As you wait and wait for your boyfriend to give you an engagement ring, you say to yourself, “I want to get married, but he doesn’t. What is going on?” You start asking yourself a series of questions. “Why won’t he marry me? Is there something wrong with me? Does he really love me? Is he the type of guy who will never get married?”
And then you sit back and begin to generalize the situation. You’re left to wonder, “Do men really want to get married at all?” It’s a valid but unsettling question for a woman who is looking for a lifelong commitment from a man.
The news out there does not help much. You hear that marriage rates have dropped dramatically. Men do not need marriage so much in an age where sex is so easy to get.
Some guys also shy away from tying the knot because they feel the legal system is stacked in favor of women. Why would a man risk his financial future on a woman who is already sleeping with him but unable to make any claims on his income? And why would he want to burden himself with a wife and children as he is trying to advance in his career, which may demand long hours and a lot of travel.
What’s more, our culture portrays married men unfavorably. Movies, TV shows, and commercials customarily make the husband and father out to be an idiot. We men, who have vulnerable egos by nature, are not looking for ways to humiliate ourselves. And we are painfully aware of the cultural perception of married men.
We also see all around us men who seem to have lost their free will to their wives. Wives are notorious for counting their husbands drinks, for instance. Single men drink to their hearts’ content, and it adds to their bravado. Husbands, on the other hand, all over the land, are doing their best to conceal their alcoholic intake from their wives. I know this for a fact. It’s a common topic of conversation among married men, and young unmarried men hear the stories.
So now what? How do you “sell” marriage to a man who is fully aware of everything I’ve said here?
Here’s the good news. Men truly want commitment, connection, and intimacy. And very few men deep down foresee a life without children. This is the male mindset at its primal level. By primal I mean a man’s deepest, God-given instincts and desires. This is the level where you need to communicate with him.
All the bad news about marriage that I talked about above is the product of a temporary culture. The male mindset has not changed except insofar as it’s reacting to an environment perceived as hostile to a married man. It’s acting in a defensive mode.
This actually provides a unique opportunity for you if you can understand it and react yourself. The vast majority of women who want to get married are still trying to play by rules that say once you have dated a man for a year or more, he belongs to you and owes you a ring. You have the chance to know better. You can reinvent your relationships with men.
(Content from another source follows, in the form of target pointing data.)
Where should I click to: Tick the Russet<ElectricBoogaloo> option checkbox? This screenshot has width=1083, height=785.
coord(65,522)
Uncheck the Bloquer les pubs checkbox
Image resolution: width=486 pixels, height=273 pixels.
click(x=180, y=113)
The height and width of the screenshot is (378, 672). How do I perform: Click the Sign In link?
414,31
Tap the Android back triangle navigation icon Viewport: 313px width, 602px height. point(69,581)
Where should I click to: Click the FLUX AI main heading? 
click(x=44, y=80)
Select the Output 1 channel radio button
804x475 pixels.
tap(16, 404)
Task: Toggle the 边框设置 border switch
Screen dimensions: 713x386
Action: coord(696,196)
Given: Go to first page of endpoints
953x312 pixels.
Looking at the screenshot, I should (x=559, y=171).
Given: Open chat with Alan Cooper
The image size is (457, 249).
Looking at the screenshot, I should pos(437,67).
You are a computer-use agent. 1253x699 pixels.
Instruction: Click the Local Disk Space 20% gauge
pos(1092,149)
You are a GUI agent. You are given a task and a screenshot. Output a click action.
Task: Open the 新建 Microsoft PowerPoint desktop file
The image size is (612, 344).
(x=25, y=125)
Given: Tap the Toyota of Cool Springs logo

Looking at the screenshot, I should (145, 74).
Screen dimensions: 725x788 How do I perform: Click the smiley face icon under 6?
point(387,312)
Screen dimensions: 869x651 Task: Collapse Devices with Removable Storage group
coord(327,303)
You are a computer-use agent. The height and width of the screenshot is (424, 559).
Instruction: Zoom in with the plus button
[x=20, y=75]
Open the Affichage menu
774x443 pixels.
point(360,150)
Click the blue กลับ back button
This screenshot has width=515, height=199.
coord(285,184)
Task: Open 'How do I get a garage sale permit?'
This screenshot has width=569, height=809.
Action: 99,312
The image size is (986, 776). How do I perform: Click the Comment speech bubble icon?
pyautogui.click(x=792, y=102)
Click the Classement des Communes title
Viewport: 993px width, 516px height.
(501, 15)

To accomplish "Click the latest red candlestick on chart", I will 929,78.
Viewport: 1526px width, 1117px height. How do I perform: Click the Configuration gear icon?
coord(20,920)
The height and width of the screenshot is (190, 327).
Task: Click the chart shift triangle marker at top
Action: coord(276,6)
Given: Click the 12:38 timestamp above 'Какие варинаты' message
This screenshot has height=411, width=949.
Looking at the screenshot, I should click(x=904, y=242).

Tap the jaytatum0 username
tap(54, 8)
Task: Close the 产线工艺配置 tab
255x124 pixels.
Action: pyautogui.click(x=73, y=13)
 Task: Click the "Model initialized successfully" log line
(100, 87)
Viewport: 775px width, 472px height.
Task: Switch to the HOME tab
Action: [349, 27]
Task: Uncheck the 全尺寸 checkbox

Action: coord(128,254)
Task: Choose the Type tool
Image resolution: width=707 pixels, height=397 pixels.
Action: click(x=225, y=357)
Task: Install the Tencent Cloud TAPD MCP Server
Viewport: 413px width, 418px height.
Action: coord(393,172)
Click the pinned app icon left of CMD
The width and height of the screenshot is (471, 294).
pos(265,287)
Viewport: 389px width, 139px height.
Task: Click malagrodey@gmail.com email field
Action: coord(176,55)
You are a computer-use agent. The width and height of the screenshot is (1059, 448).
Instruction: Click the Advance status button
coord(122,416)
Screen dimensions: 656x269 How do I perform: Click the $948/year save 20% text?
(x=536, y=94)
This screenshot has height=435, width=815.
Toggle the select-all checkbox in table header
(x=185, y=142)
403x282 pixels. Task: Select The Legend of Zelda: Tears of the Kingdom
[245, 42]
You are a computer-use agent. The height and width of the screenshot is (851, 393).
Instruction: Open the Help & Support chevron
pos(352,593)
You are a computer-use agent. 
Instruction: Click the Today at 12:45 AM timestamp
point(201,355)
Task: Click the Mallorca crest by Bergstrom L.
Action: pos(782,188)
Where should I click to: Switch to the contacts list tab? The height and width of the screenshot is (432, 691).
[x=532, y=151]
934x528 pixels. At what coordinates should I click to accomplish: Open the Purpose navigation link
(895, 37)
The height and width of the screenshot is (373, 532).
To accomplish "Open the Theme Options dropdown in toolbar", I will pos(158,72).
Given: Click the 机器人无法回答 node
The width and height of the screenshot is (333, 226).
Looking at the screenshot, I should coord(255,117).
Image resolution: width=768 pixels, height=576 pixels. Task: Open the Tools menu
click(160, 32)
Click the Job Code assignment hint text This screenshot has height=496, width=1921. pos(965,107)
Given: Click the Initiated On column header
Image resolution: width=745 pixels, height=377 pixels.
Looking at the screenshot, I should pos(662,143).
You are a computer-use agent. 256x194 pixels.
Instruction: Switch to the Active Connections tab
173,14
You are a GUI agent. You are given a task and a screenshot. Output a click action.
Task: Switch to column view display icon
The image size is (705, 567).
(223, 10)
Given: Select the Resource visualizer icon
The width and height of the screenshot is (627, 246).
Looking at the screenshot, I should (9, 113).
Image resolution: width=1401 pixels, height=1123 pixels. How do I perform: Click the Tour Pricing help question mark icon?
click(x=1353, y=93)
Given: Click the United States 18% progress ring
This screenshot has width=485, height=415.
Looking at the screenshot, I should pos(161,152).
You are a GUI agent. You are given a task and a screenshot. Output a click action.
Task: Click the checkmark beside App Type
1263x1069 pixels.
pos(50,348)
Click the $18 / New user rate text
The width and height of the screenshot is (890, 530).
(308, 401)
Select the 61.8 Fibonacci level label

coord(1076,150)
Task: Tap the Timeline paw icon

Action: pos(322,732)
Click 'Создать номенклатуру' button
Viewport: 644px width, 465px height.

Here are some key points for you to understand. Men feel love, just as women do. The big difference is that love does not motivate men the same way it motivates women. Men are motivated by their sense of self-image more than they are by love.
I mentioned above that we men have vulnerable egos. It may not seem that way, but this operates deep down in our guts, where we feel vulnerable, not on the surface, where we tend to show excessive self-confidence.
Moreover, we feel like we’re on an important journey, like we have a destiny. We believe we are going to become great in some way. This is where our true image of ourselves exists, in our sense of self-destiny. We look at a potential partner as someone who will either help us on our journey or weigh us down.
If you are giving a man the impression that you see him primarily as the future provider for you and for the children that are to come, you are unlikely ever to see that engagement ring. But if you figure out what he thinks his destiny is, and then show him that you understand his journey better than he does, your chances for the ring and for the lifetime commitment will increase dramatically.
So, do men really want to get married? The answer is yes. But we are living in times hostile to marriage. If you want to marry a man for life, you have to become aware of the forces working against you and become something of a cultural rebel, as strange as that may seem. Because happily married women tend to be strong enough to push back against the cultural influences that are working against what they want out of life.